Improper Service Pursuant to Federal Rule of Civil Procedure 12(b)(5), a defendant may move to dismiss an action for “insufficient service of process.” “A Rule 12(b)(5) motion challenges the mode of serving the summons and complaint.” Rose v. Bersa, 327 F.R.D. 628, 632 (S.D. Ohio 2018). The plaintiff bears the burden of proof in determining whether the summons and complaint were properly served on the defendant. See Metropolitan Alloys Corp. v. State Metals Indus., Inc., 416 F. Supp. 2d 561, 563 (E.D. Mich. 2006). Moreover, “actual knowledge and lack of prejudice cannot take the place of legally sufficient service.” LSJ Inv. Co. v. O.L.D., Inc., 167 F.3d 320, 324 (6th Cir. 1999). Here, it is undisputed that Defendants have not been properly served pursuant Federal Rule of Civil Procedure 4(e)(2) or Michigan Court Rule 2.105(A) by personal service of the summons
and complaint, as Trimble does not address the issue in his response. However, a court may construe a motion to dismiss for ineffective service of process as a motion to quash service. See Young’s Trading Co. v. Fancy Import, Inc., 222 F.R.D. 341, 342–43 (W.D. Tenn. 2004) (stating that “[w]here service is ineffective, a court has discretion to either dismiss the action or quash service and retain the case”). The Sixth Circuit has expressed a preference to treat the first motion for improper service as a motion to quash. “[I]f the first service of process is ineffective, a motion to dismiss should not be granted, but the case should be retained for proper service later.” Stern v. Beer, 200 F.2d 794, 795 (6th Cir. 1952); see also Daley v. ALIA, 105 F.R.D. 87, 89 (E.D.N.Y. 1985) (noting that “[w]hen the gravamen of defendant’s motion is insufficiency of process . . . the
motion must be treated as one to quash service, with leave to plaintiffs to attempt valid service”). Nonetheless, in light of the foregoing recommendation to stay and administratively close this matter, I recommend that the Court deny the motion to dismiss/quash as moot and revisit the issue of service once Plaintiff files his motion to reopen the case. III. Conclusion For the reasons set forth above, I recommend that the Court (1) dismiss Trimble’s Fifth
Amendment right against self-incrimination claim, his Eighth/Fourteenth Amendment claims to the extent they serve as the basis for his excessive force claim, and his Fourteenth Amendment (and Michigan Constitution) due process claims for failure to state a claim pursuant to 28 U.S.C. §§ 1915(e)(2), 1915A; (2) grant Defendants’ motion insofar as it raises abstention under Younger v. Harris, 401 U.S. 37 (1971), but stay, rather than dismiss, the action; and (3) deny Defendants’ motion to dismiss for insufficient service of process as moot.
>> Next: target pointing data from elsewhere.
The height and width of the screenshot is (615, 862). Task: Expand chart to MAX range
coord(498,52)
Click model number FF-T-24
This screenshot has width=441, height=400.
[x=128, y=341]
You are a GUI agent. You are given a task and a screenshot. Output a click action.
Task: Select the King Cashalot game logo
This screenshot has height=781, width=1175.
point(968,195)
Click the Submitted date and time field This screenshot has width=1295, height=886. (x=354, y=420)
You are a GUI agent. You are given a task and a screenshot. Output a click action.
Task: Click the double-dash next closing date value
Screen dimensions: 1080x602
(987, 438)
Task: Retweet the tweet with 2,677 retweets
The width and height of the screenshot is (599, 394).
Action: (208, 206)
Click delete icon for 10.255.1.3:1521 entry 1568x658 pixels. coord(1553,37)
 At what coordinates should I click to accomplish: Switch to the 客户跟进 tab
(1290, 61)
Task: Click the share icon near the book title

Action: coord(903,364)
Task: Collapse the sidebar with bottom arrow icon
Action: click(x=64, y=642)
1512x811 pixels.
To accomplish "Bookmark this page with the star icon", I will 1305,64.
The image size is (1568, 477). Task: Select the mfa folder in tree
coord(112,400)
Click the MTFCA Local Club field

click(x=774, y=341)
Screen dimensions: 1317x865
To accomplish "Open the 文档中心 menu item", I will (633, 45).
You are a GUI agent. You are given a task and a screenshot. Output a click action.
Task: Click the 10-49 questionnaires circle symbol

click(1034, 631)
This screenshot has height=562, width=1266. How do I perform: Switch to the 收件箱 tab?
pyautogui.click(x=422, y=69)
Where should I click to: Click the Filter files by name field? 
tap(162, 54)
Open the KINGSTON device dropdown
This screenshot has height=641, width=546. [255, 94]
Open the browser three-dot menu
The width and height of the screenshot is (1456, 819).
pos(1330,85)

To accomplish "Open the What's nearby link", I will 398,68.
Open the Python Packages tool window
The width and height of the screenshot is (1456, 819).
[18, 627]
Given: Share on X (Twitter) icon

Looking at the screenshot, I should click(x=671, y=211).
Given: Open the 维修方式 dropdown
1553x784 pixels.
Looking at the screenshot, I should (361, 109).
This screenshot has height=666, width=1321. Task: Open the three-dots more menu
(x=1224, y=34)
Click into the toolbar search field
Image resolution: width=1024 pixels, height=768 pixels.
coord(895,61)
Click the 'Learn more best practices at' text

Dated: March 16, 2026 /s/ Sally J. Berens SALLY J. BERENS U.S. Magistrate Judge
NOTICE OBJECTIONS to this Report and Recommendation must be filed with the Clerk of Court within 14 days of the date of service of this notice. 28 U.S.C. § 636(b)(1)(C). Failure to file objections within the specified time waives the right to appeal the District Court’s order. See Thomas v. Arn, 474 U.S. 140 (1985); United States v. Walters, 638 F.2d 947 (6th Cir. 1981).